Literature on uncertainty-based active learning in deep-learning models is small and sparse, mainly because deep learning methods rarely represent model uncertainty, and state-of-the-art deep learning techniques require large amounts of data, which makes active learning impractical. Several uncertainty-based acquisition functions (i.e., functions used to rank the informativeness of new observations for active learning) are reviewed in [21]. In [53], a Deep Ensemble active learning method is proposed, where uncertainty is estimated from a stochastic ensemble of BNN models (obtained via MC-Dropout, another approximate Bayesian inference technique). Some applications of BNN in active learning are presented in [54, 55]. In these works, however, the decision threshold used to identify informative samples is always chosen empirically. An important contribution of our work is the automatic tuning of the decision rule.

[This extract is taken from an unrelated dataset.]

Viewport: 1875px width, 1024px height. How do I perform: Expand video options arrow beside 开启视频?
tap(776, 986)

A basic application of conformal predictors in active learning is presented in [56]. Our approach introduces three important improvements: a more flexible and meaningful combination of confidence and credibility values, automated learning of rejection thresholds (which are instead fixed in [56]), and refinement of the query strategy.

In [29], we presented a preliminary version of the frequentist approach. In [10], we added to it an automated and optimal method to select the rejection thresholds and an active learning framework.

8 Conclusion

We have presented neural predictive monitoring, an approach for runtime predictive monitoring of hybrid systems that complements reachability predictions with principled estimates of the prediction uncertainty. NPM uses these estimates to derive optimal rejection criteria that identify potentially erroneous predictions without knowing the true reachability values. We have further designed an active learning strategy that, leveraging such uncertainty-based rejection criteria, increases the accuracy of the reachability predictor and reduces the overall rejection rate. Our approach overcomes the computational footprint of reachability checking (infeasible at runtime), while improving on traditional runtime verification by being able to detect future violations in a preemptive way.

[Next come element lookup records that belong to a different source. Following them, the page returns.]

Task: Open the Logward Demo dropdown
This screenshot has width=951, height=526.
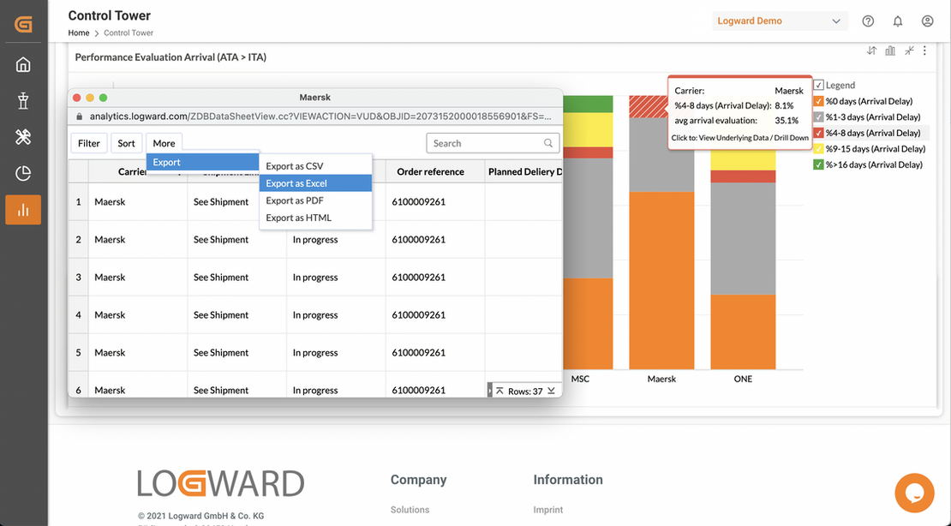Action: [780, 20]
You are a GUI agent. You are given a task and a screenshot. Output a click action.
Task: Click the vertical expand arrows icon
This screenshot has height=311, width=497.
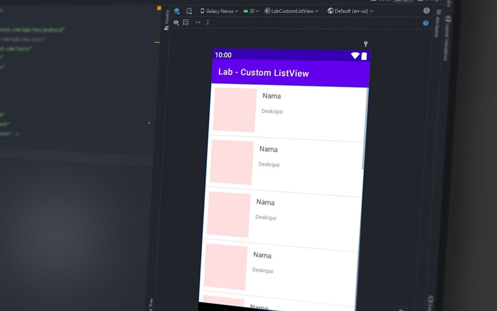pos(208,23)
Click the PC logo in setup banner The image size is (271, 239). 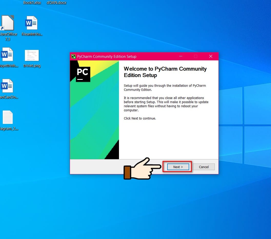83,74
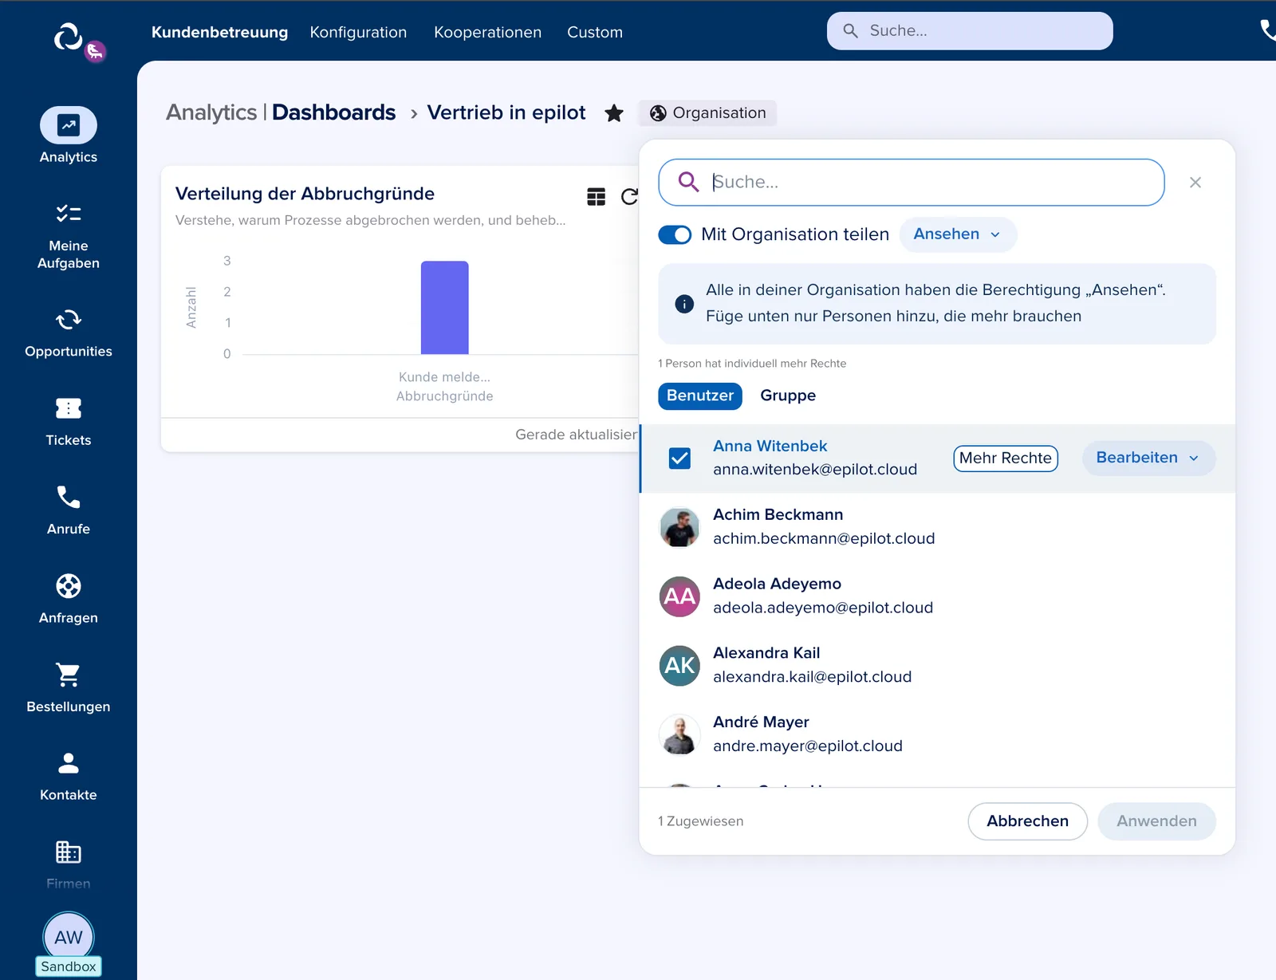The height and width of the screenshot is (980, 1276).
Task: Select user Achim Beckmann
Action: coord(937,527)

We have devised two alternative solution methods for NPM. The first one follows a frequentist approach, with state classifiers expressed as deterministic DNNs and rejection rules expressed as support vector classifiers, where the rejection rules are optimized to detect unreliable predictions from uncertainty measures derived via Conformal Prediction. The second one follows a Bayesian approach, with a probabilistic state classifier based on Bayesian neural networks, rejection rules given as Gaussian process classifiers, and uncertainty measures extracted from statistics of the BNN predictive distribution.

The strengths of our NPM technique are its effectiveness in identifying and rejecting prediction errors and its computational efficiency: executing the classifier and the rule take on the order of milliseconds. NPM’s efficiency is not directly affected by the complexity of the system under analysis but only by the complexity of the underlying learning problem and classifier.

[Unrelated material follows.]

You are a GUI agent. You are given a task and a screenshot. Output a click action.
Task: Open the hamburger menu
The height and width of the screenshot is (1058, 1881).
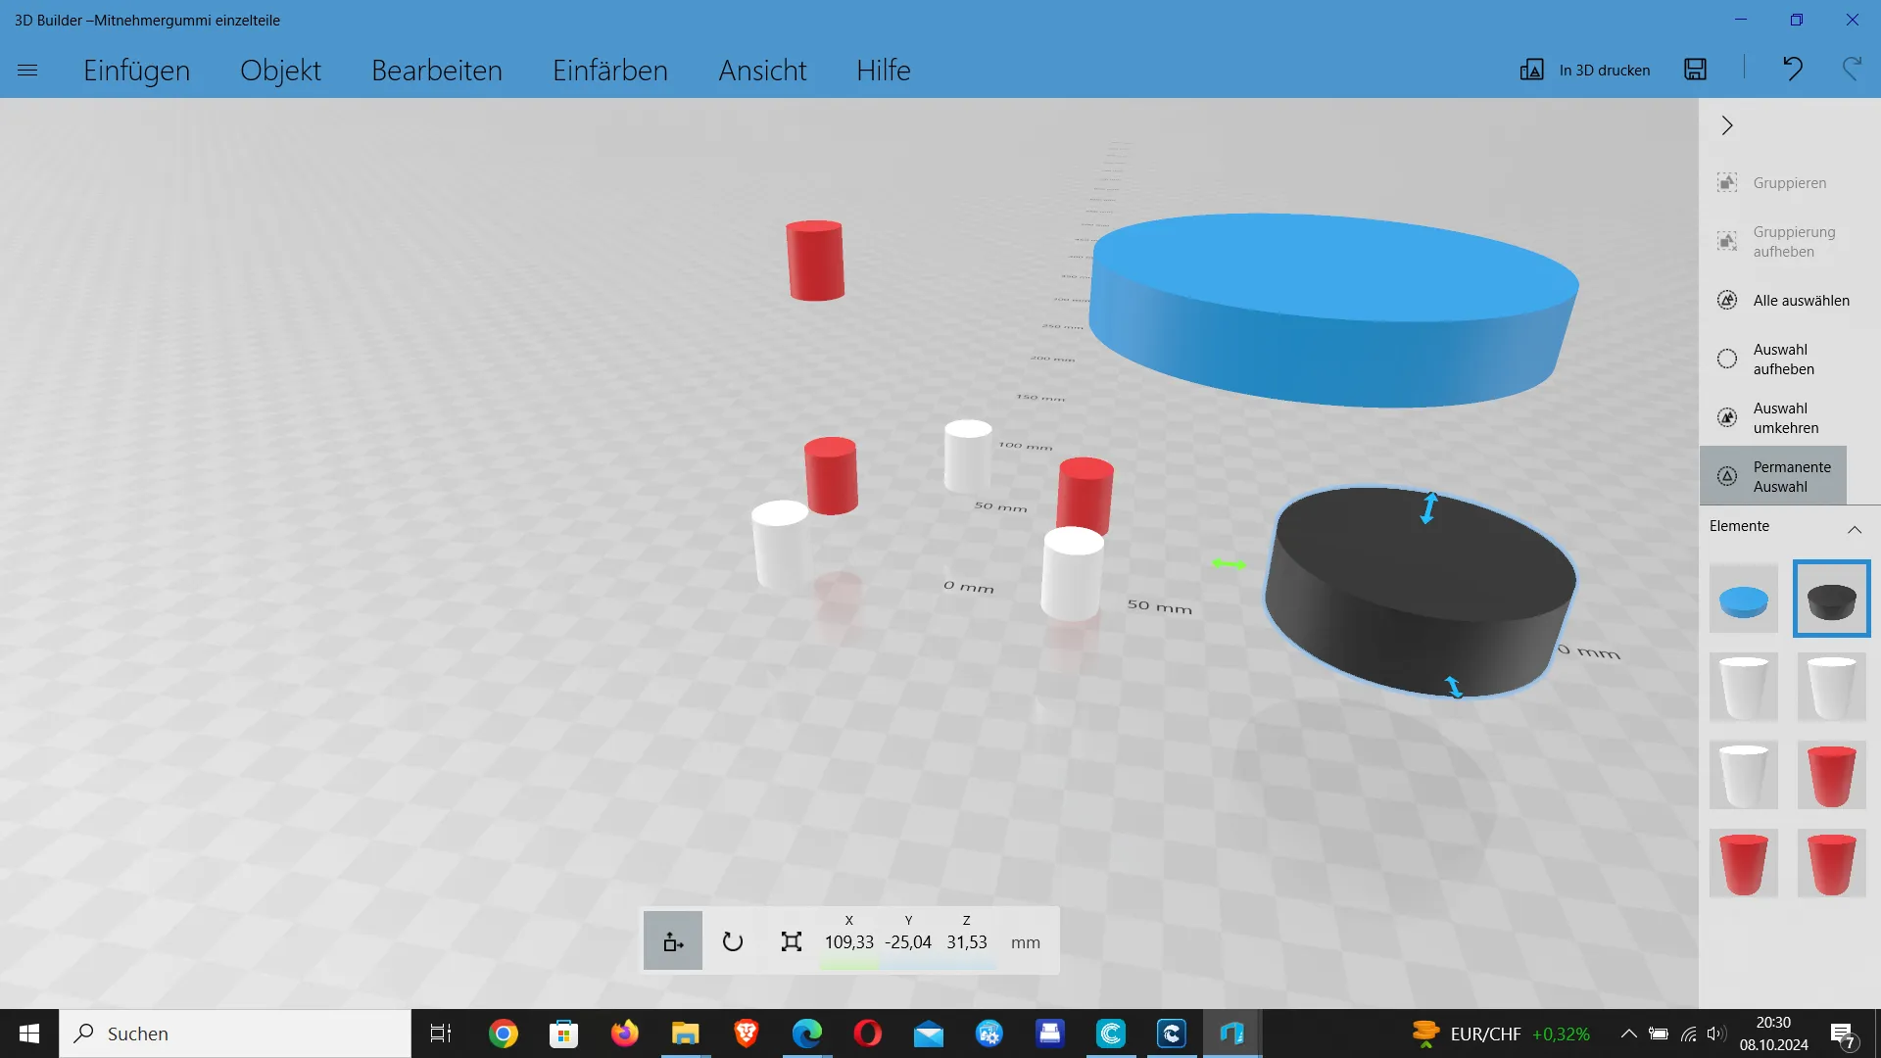coord(27,70)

Our experimental evaluation demonstrates that the frequentist approach outperforms the Bayesian one: the state classifier is simpler to train and faster to evaluate, and the error detection criteria are more accurate. Regarding BNN inference, we found that VI scales better than HMC with respect to the dimension of the system. The assumptions on the prior and the necessary tuning of hyperparameters represent important drawbacks of the Bayesian techniques, which, however, tend to be more consistent than deterministic models in regions with no data observed: here the posterior distribution will typically have high variance.

Among directions for future work, we plan to extend our approach to support more complex and real-world systems that include noise and partial observability, settings where the Bayesian approach can potentially provide more robust performance than the frequentist one.